US consumer sentiment rose in November. Apart from that, the US economic data reported yesterday were quite mixed.
Reuters reports the US consumer sentiment:
The University of Michigan's final reading of consumer sentiment for November rose to 81.6 from 74.2 in late October, beating analysts' forecasts of a rise to 80.5, according to sources who saw the subscription-only report.
Another report from the Labor Department showed the number of U.S. workers filing new claims for jobless benefits rose by a larger-than-expected 30,000 last week, taking claims to their highest point since mid-October.
Initial claims for state unemployment aid rose to a seasonally adjusted 335,000 from a revised 305,000 the previous week, above Wall Street forecasts of 315,000...
The Conference Board said its gauge measuring help-wanted ad volume in the United States was at 38, compared with a downwardly revised 38 in September. The September reading was originally reported at 39.
U.S. mortgage applications fell last week, as home refinancings hit a 16-month low as interest rates neared their highest for a year.
The Mortgage Bankers Association said its index of mortgage application activity for the week ended November 18 fell to 635.4, marking a 3.4 percent fall on the prior week.
...and leading indicator:
The Economic Cycle Research Institute, an independent forecasting group, said its weekly leading index fell to 134.9 in the week ended November 18, from 135.8 the week before.
Meanwhile, Canada's leading indicator gained in October.
The leading indicator posted a solid 0.5% gain in October, up from a 0.4% advance in September. Recent months have seen a shift in growth from household spending to investment demand. Housing was the only one of the ten components to decline, compared with two in September.

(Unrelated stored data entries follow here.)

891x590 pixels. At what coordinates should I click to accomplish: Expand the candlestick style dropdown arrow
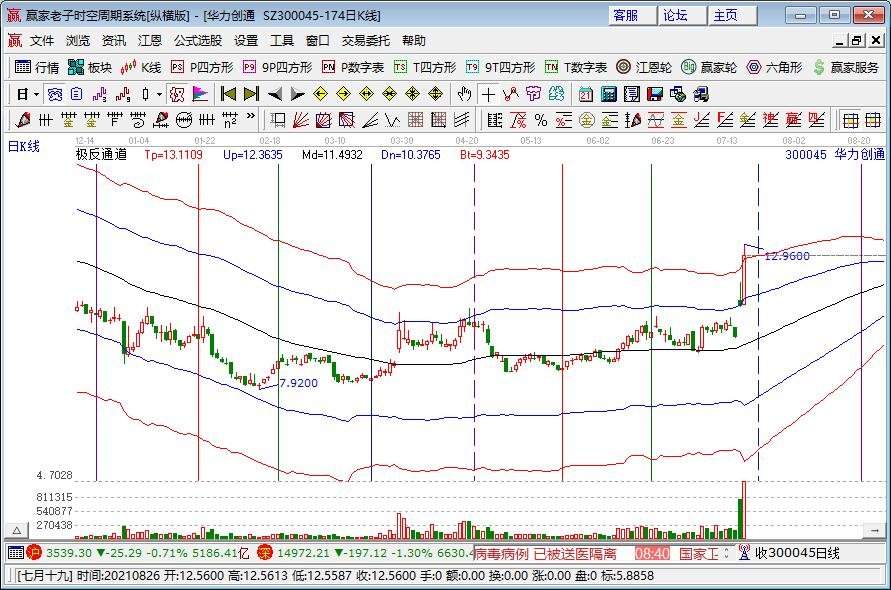coord(160,94)
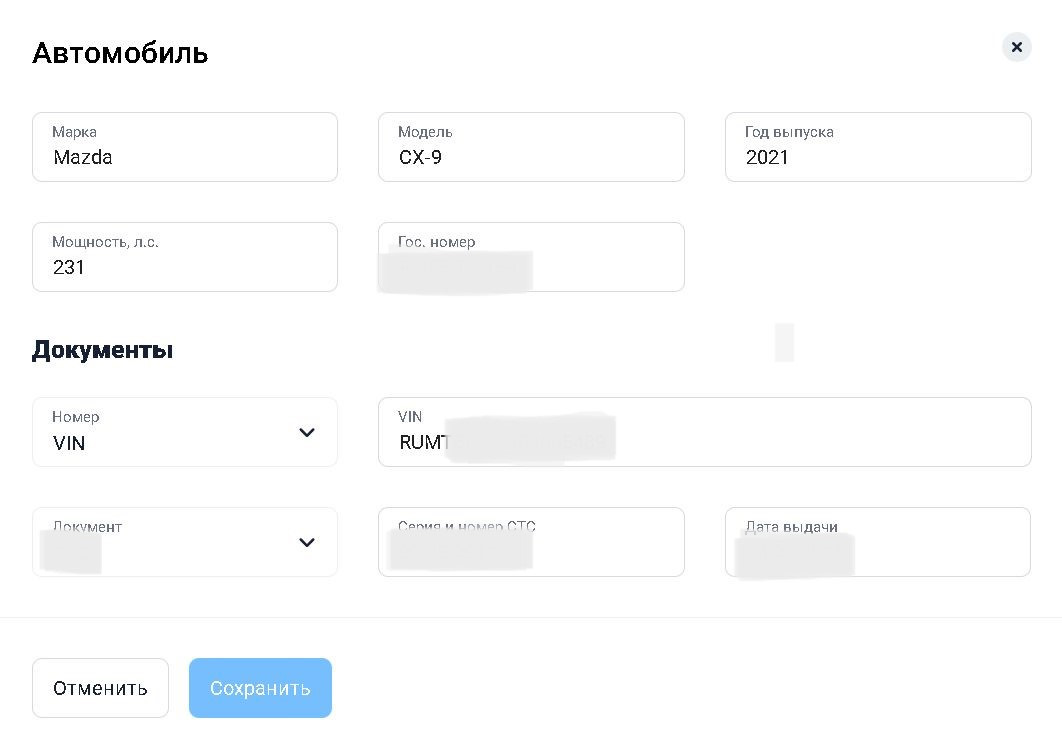
Task: Click the 'Год выпуска' field label
Action: click(x=789, y=132)
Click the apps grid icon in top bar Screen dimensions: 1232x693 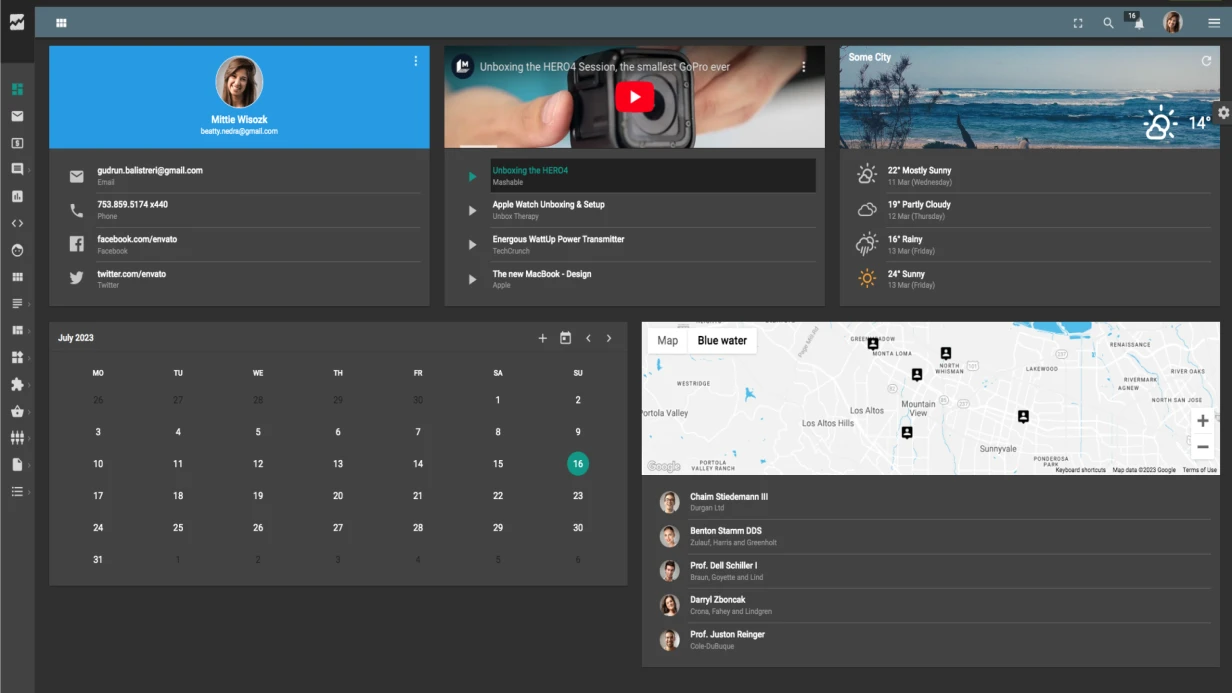tap(61, 23)
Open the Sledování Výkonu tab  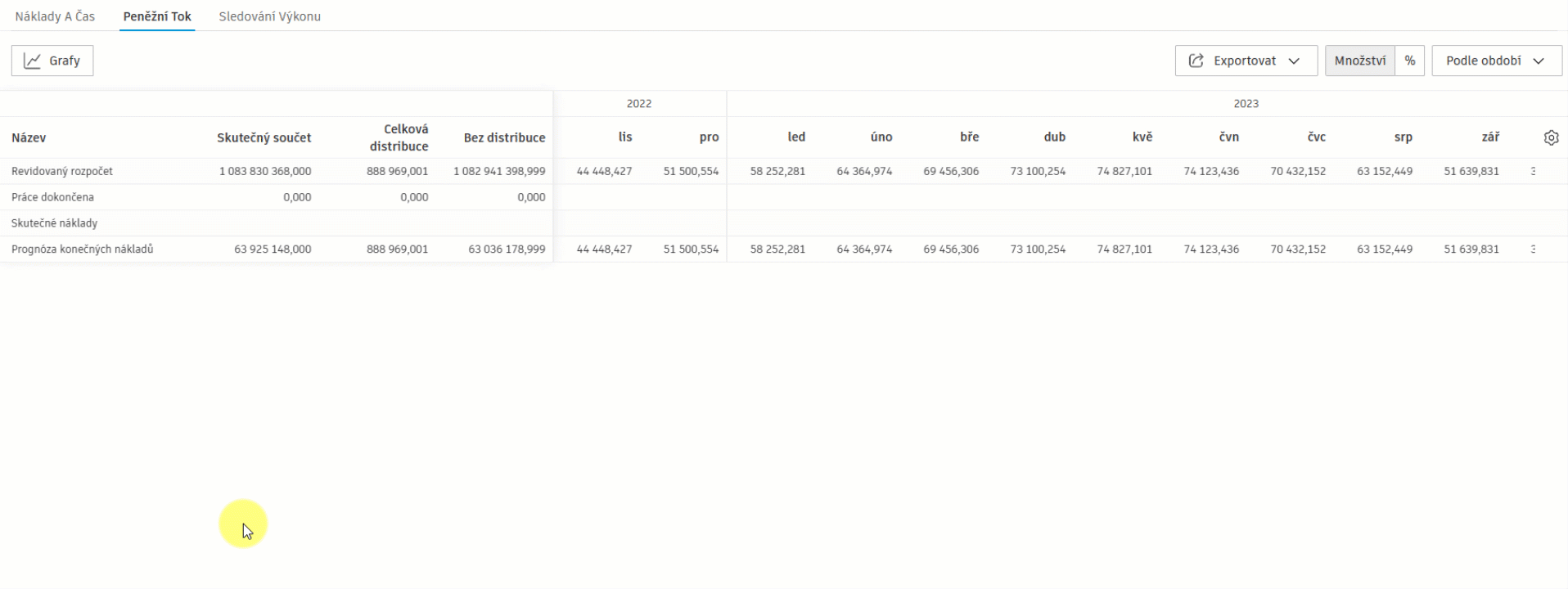coord(269,16)
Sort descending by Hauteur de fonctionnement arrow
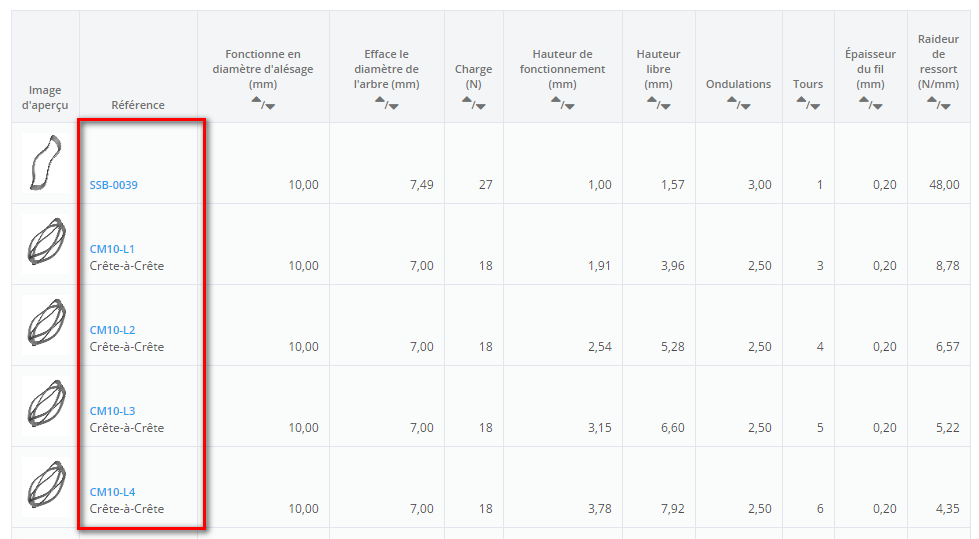979x539 pixels. pyautogui.click(x=569, y=106)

And European industrial orders were up in September.
The euro-zone industrial new orders index rose by 1.1% in September 2005 compared to August 2005. The index increased by 0.1% in August and fell by 1.5% in July. EU25 new orders rose by 0.6% in September 2005, after falling 0.3% in August3 and remaining unchanged in July.
In September 2005 compared to September 2004, industrial new orders increased by 4.6% in the euro-zone and by 5.5% in the EU25.